◆ WHAT THE TASK REQUIRES:
Copy out every line of the records where the string "Given" occurs.

____________

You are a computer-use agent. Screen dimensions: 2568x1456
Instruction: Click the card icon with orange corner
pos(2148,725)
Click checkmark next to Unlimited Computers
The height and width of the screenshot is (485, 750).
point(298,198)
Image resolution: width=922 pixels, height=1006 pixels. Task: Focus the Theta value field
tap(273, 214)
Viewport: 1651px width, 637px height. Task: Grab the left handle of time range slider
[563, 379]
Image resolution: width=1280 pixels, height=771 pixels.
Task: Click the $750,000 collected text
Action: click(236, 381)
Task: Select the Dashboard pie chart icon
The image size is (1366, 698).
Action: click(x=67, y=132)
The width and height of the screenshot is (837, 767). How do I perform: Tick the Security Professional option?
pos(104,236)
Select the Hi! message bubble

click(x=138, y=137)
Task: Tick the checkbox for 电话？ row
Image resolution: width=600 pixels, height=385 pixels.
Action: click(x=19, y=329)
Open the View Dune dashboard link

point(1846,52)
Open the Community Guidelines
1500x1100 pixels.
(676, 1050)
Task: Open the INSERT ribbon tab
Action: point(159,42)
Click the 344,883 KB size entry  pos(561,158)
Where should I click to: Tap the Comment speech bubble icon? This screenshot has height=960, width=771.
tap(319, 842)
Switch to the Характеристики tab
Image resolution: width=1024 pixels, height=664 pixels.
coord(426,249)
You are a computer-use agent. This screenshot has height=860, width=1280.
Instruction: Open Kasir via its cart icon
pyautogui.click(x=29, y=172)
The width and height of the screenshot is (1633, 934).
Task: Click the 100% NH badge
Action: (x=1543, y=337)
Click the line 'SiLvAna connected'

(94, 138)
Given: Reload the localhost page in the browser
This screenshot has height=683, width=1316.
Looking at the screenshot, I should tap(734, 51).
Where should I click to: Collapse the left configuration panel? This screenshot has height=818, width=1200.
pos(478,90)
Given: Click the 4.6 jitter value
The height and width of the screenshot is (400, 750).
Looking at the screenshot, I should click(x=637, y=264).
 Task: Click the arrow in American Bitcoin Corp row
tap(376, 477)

____________

◆ ANSWER TO THE PROBLEM:
Given: Reload the localhost page in the browser
Given: Click the 4.6 jitter value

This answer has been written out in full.